Who Else Wants To Know How To File A Malpractice Case In Arizona
Has a medical physician or surgeons error left you physically damaged?
Have you lost a loved one as a result of failure to correctly diagnose? You may be entitled to file an Arizona medical malpractice case. Arizona personal injury laws are complicated to say the least and medical malpractice laws are especially convoluted. The Arizona medical malpractice attorneys at Tucker and Miller can review the specifics of your position and tell you if you have a possible a legal malpractice case against your medical Physician, nurse, medical professional or hospital.
Understanding Arizona Medical Malpractice
The American Bar Association defines medical malpractice as:
“Negligence committed by a professional health care provider—a doctor, nurse, dentist, technician, hospital or hospital worker—whose performance of duties departs from a standard of practice of those with similar training and experience, resulting in harm to a patient or patients.”
Several conditions must be present to be considered for medical malpractice:
Negligence, or the failure to act wisely, must have been present.
The medical professional has to be the negligent party.
The healthcare professional must do something different from others with the same training and or experience.
The patient must have been injured as a result of the medical professional’s negligence.
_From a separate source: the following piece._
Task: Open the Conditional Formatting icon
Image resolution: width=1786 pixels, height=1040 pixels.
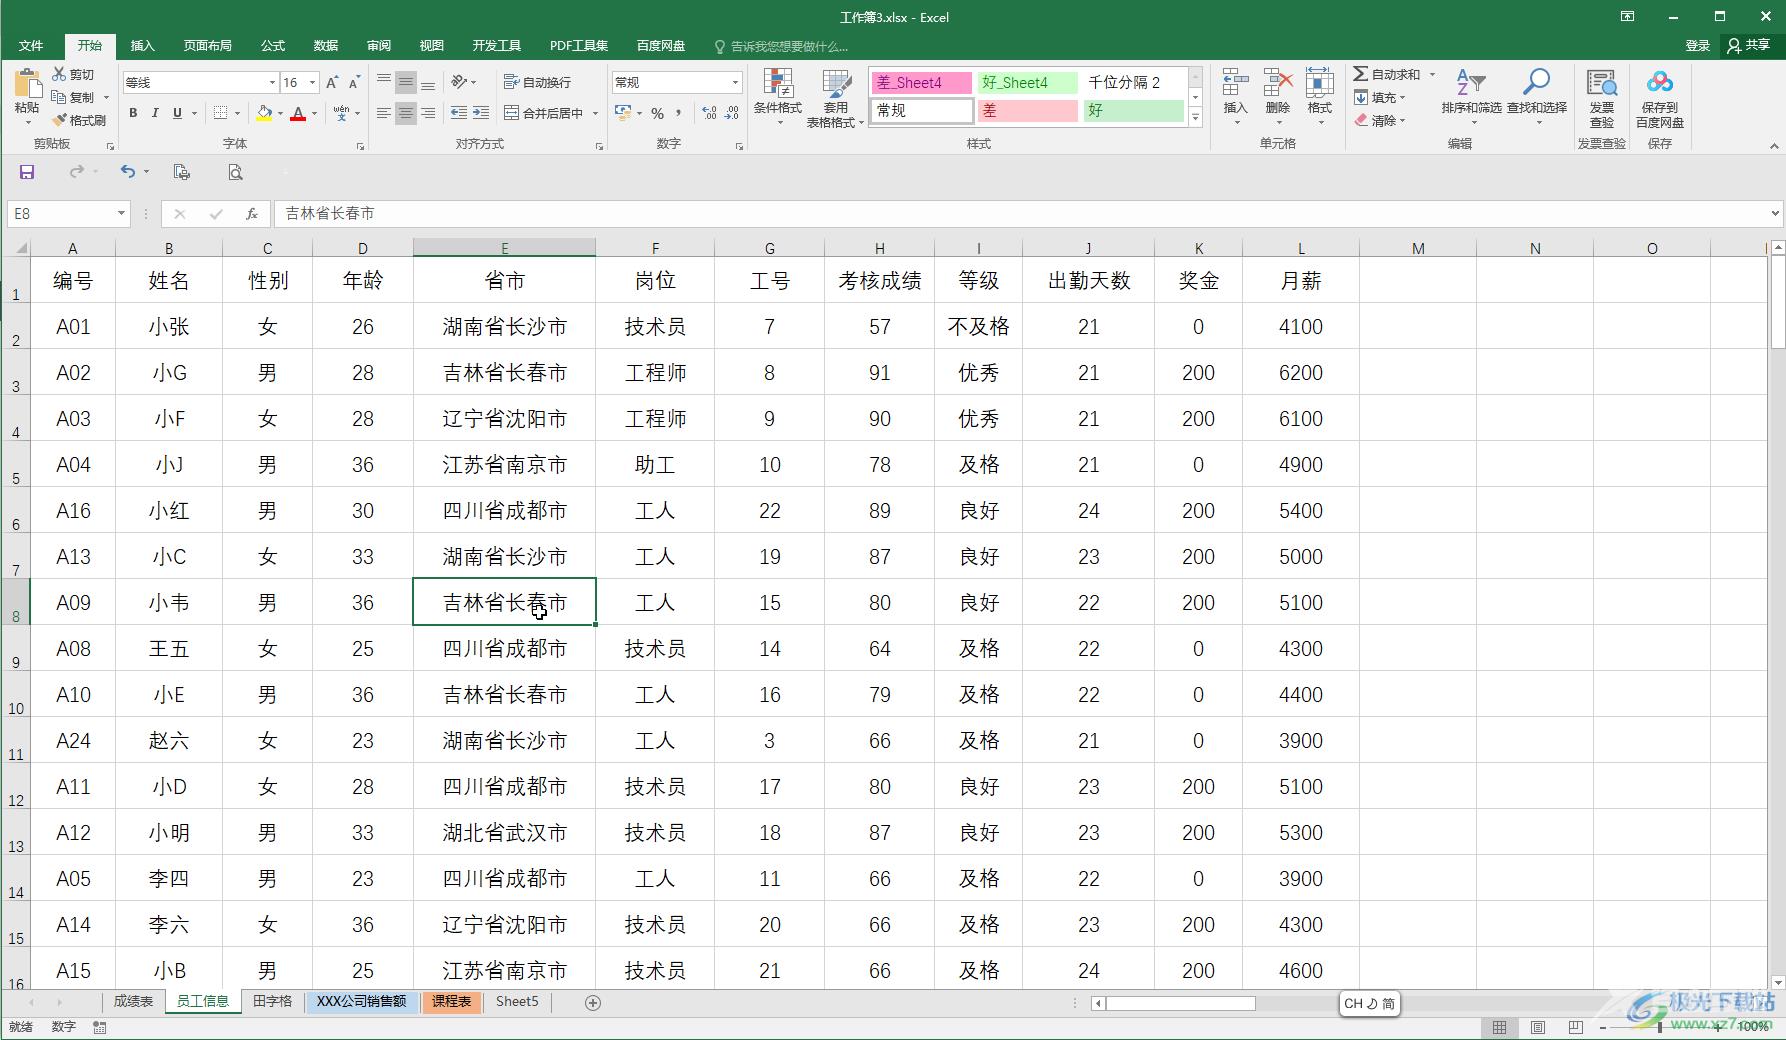Action: pos(777,85)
The four Ds of medical malpractice are duty, dereliction (negligence or deviation from the standard of care), damages, and direct cause. Each of these four elements must be proved to have been present, based on a preponderance of the evidence, for malpractice to be found.
In order to qualify to even file a Medical Malpractice four conditions must be present.
These are referred to as the four Ds of medical malpractice:
- Duty: a duty to use care toward patients that would be applied by an ordinarily acceptable and wise person in order to protect them from unnecessary risk of harm.
- Dereliction: negligence or deviation from the standard of care.
- Damages: such as general damages referring to the patient’s loss of enjoyment of life, physical and mental pain and suffering, and loss of future earning capacity.
- Direct Cause: a patient must show that the deviation by the healthcare provider was the direct cause of his or her injuries.
Not only do the Four Ds need to be present each of these four Ds have to be proven to be present, with a preponderance of the evidence for malpractice to be considered.
For a medical injury or wrongful death to qualify as medical malpractice, all of these must occur. Simply put, if you’re misdiagnosed, however the misdiagnosis is quickly dealt with and you experience no injury because of this, then it is not considered malpractice. Also, when the medical physician adheres to all of the normal protocols that are normally followed by other like medical physicians who treat other like patients with similar health issues, and you do suffer injury it probably will not qualify for medical malpractice.
The attorneys at Tucker and Miller have legally represented numerous clients who have suffered injury or death at the hands of Arizona healthcare professionals. Your attorney can review your medical records, your personal account of what occurred and other witness testimony to help assess whether you’re a victim of Arizona medical malpractice.
What You Need To Know When Retaining an Arizona Medical Malpractice Lawyer
Q: What is the statute of limitations for filing a medical malpractice case?
A: The time limit for filing for medical malpractice is two years from the date the injury occurred. Therefore, if you or a love one suspect medical malpractice time is of the essence.
Q: Where does my malpractice case take place?
A: This is actually defined as jurisdiction which means the medical malpractice case must be filed in the same jurisdiction in which the medical malpractice committed. The lawyers at Tucker and Miller have successfully represented malpractice victims in numerous counties in Arizona.
Q: What does a malpractice case cost?
A: At Tucker and Miller we work on a contingency basis which means we don’t require any money up front and we only get paid if we are successful in winning you a settlement. Typically, we would get reimbursed for any expenses related to your case and a percentage of the settlement that we discuss with your before we start any legal proceedings.